The gene encoding human uridine diphosphate galactose 4′-epimerase (GALE, Reference Assembly NG_007068.1) maps to chromosome 1p36. The gene includes 12 exons that span about 4 kb of genomic DNA. The cDNA is approximately 1.5 kb in length and encodes a polypeptide of 348 amino acids; the predicted subunit molecular mass is 38 kDa. The active enzyme is a homodimer. At least 20 distinct mutations have now been reported in the GALE loci of affected individuals. Structures of the human epimerase enzyme have been solved by high-resolution x-ray crystallography and are available in the Protein Data Bank (1ek5, 1ek6).

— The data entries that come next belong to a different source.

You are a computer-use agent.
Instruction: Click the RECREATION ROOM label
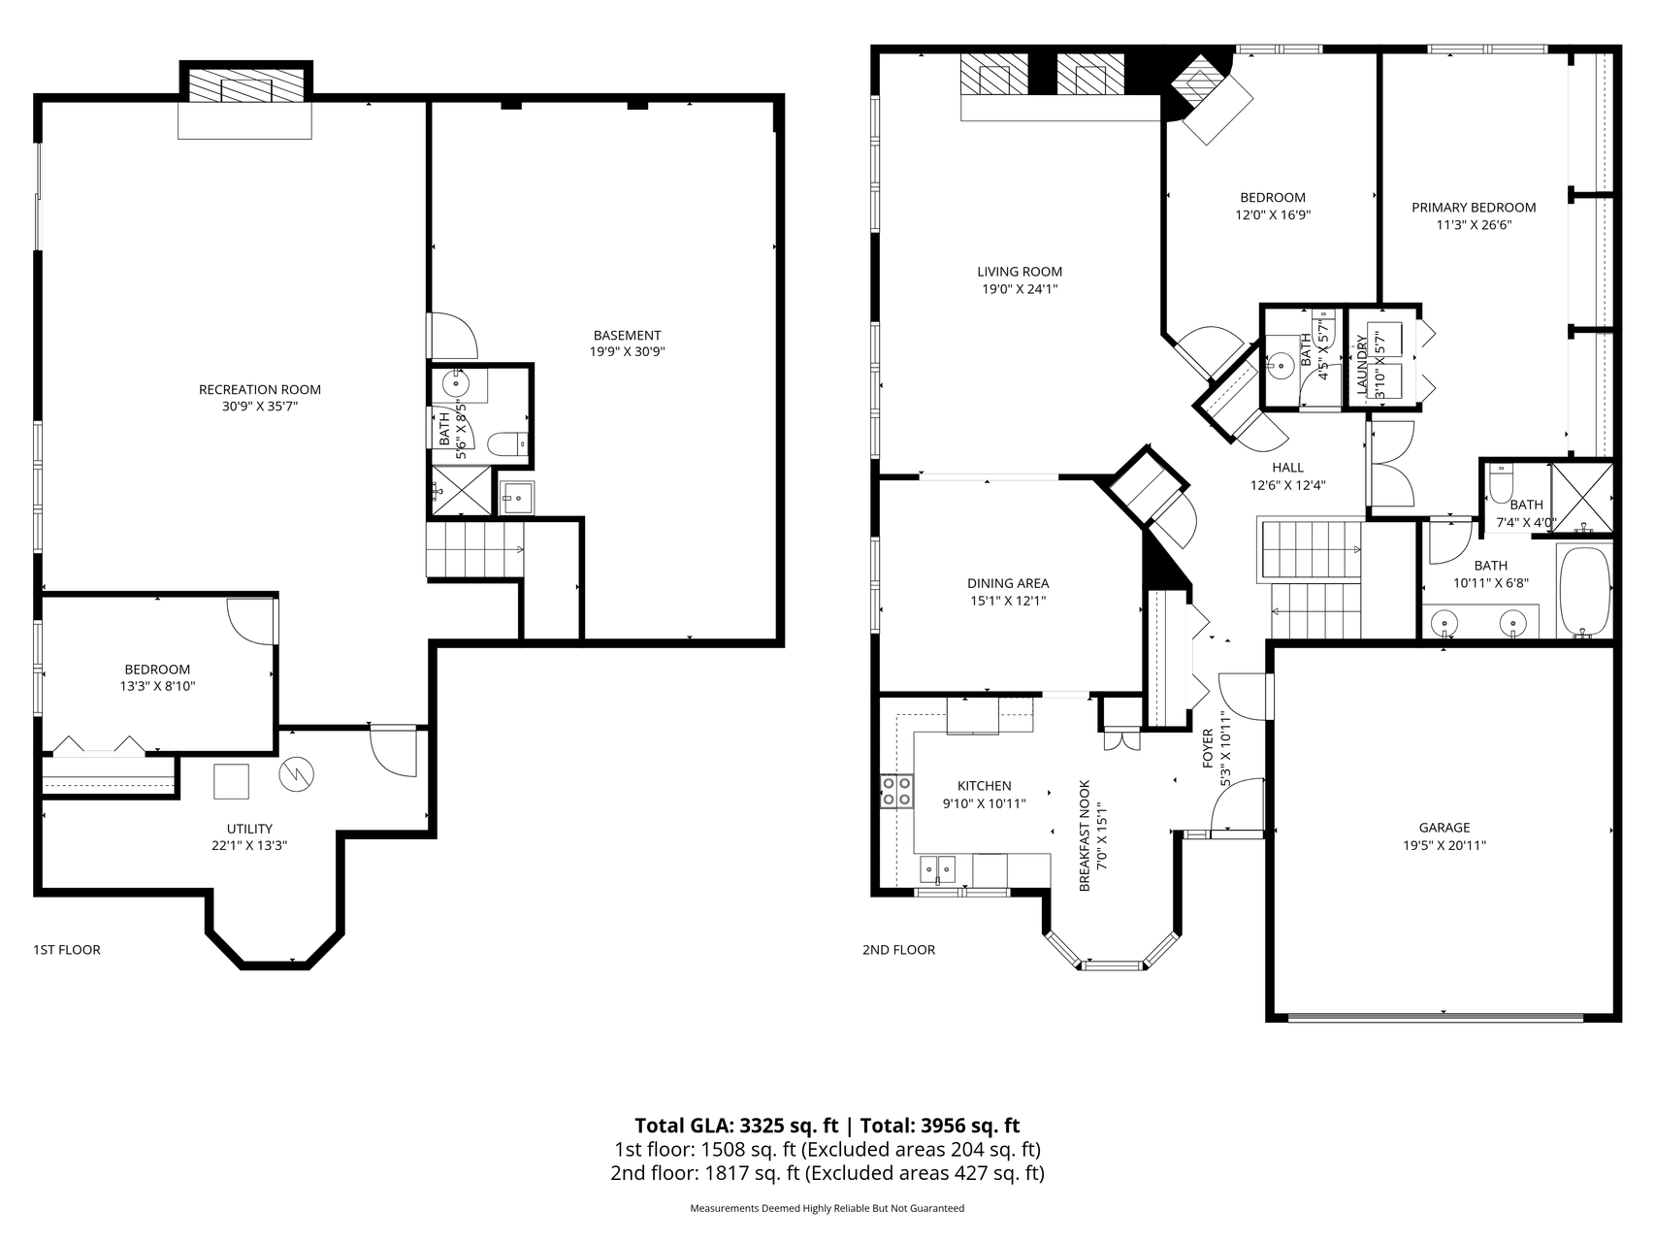(259, 390)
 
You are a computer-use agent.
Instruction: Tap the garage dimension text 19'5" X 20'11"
(1444, 845)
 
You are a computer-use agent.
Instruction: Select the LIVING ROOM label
(1020, 272)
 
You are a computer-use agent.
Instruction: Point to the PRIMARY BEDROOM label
(1474, 208)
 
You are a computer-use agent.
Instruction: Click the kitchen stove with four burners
(896, 791)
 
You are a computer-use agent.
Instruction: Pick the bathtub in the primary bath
(1585, 591)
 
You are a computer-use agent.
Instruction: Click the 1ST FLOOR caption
(67, 950)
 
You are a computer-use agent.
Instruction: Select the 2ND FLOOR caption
(898, 950)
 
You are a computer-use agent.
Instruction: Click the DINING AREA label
(1008, 583)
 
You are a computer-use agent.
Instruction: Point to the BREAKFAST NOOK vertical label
(1085, 835)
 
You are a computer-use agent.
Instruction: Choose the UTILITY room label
(249, 829)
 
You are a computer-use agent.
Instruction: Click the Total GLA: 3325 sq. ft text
(736, 1126)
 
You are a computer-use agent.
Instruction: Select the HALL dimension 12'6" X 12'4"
(1287, 485)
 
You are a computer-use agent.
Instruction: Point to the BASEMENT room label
(628, 336)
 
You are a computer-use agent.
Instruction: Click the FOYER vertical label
(1208, 748)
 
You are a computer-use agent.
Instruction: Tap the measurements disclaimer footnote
(828, 1209)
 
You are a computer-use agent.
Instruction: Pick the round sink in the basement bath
(456, 383)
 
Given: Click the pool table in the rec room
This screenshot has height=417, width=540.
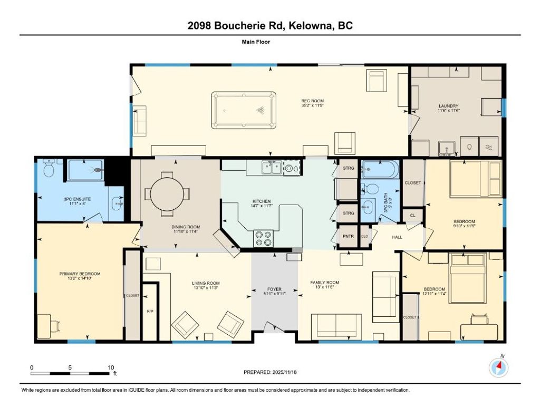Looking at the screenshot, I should coord(244,110).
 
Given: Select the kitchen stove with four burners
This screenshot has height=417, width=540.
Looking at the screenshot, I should coord(263,239).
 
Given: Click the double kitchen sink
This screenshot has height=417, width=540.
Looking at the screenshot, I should coord(272,168).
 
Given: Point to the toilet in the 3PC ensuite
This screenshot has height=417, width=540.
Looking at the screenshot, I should coord(49,169).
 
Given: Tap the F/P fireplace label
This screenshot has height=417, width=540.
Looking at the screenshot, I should coord(150,312).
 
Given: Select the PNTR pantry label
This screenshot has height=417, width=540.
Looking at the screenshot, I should coord(348,236).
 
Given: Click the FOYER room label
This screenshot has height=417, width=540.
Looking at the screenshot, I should coord(274,289).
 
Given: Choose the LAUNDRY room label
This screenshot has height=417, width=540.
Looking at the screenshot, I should coord(448,105).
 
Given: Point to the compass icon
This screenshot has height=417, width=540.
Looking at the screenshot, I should coord(498,367).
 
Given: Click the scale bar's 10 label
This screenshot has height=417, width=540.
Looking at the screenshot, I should coord(111,367).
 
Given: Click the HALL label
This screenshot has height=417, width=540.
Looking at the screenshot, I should coord(397,237).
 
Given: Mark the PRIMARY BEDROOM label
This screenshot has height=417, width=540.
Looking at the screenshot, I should coord(79,274).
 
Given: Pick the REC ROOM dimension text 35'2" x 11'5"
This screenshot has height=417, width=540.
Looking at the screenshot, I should coord(312,105).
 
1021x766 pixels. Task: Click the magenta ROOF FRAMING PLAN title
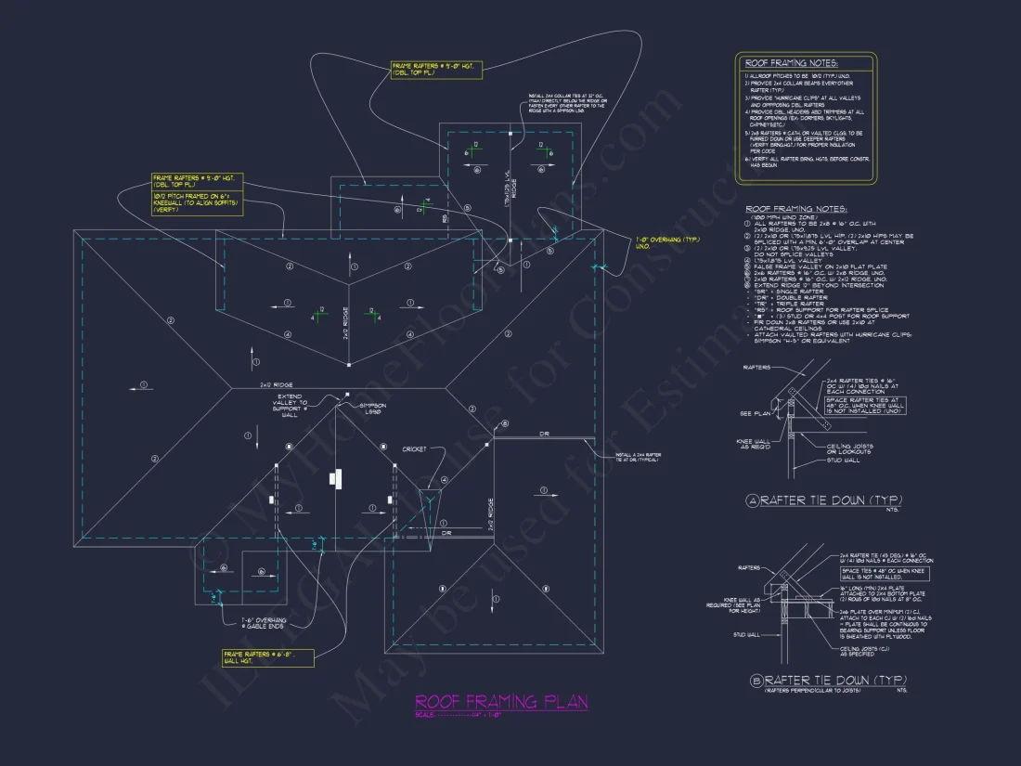coord(501,702)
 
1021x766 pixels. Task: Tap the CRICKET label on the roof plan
coord(414,449)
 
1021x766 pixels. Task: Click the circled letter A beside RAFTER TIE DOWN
coord(753,501)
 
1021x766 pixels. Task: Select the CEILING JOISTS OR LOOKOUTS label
coord(850,449)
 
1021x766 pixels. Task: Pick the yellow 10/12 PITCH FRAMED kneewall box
coord(198,204)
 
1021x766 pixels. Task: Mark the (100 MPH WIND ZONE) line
coord(779,217)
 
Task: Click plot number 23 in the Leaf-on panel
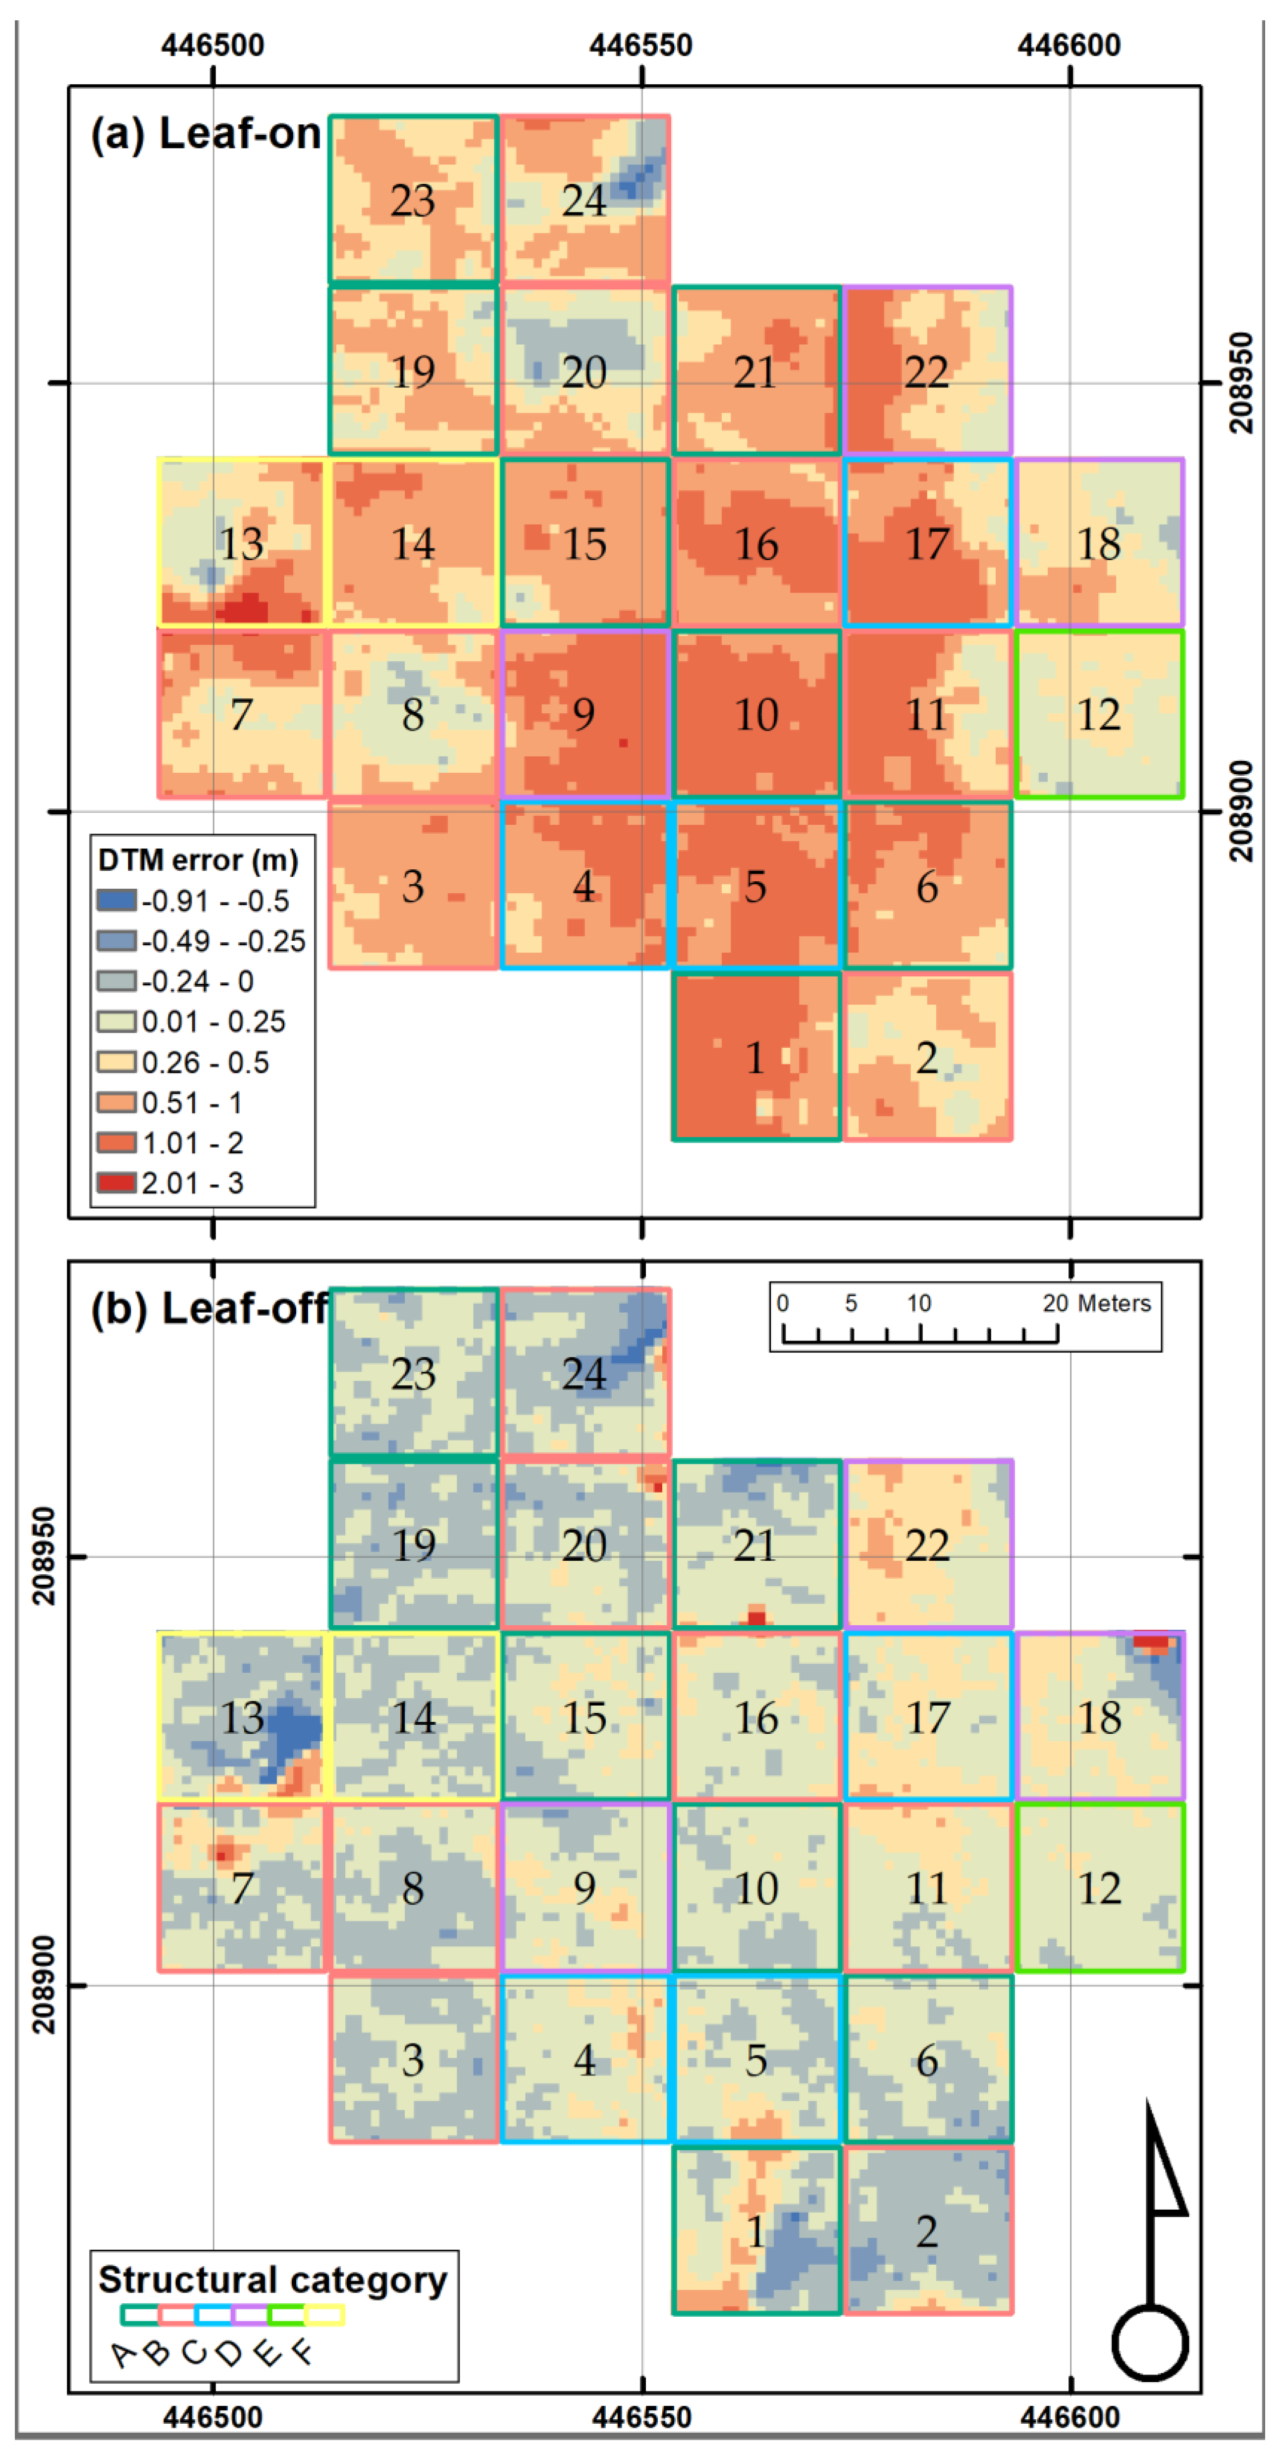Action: click(412, 201)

The population frequency of GALE deficiency remains unknown, largely owing to variable expressivity and inconsistent newborn screening protocols, many of which are inadequate for identifying patients with GALE deficiency. The majority of patients described with GALE deficiency appear to have an enzyme defect restricted to their erythrocytes and circulating white blood cells; these patients are said to have peripheral epimerase deficiency and are believed to be asymptomatic. A generalized, severe form of GALE deficiency with a clinical presentation similar to classic galactosemia also has been described; this condition is extremely rare. Finally, recent data demonstrate that even clinically well infants diagnosed with hemolysate GALE deficiency may not be entirely peripheral in their enzyme impairment; these individuals are said to have an intermediate form of GALE deficiency. The clinical significance of intermediate GALE deficiency remains unclear.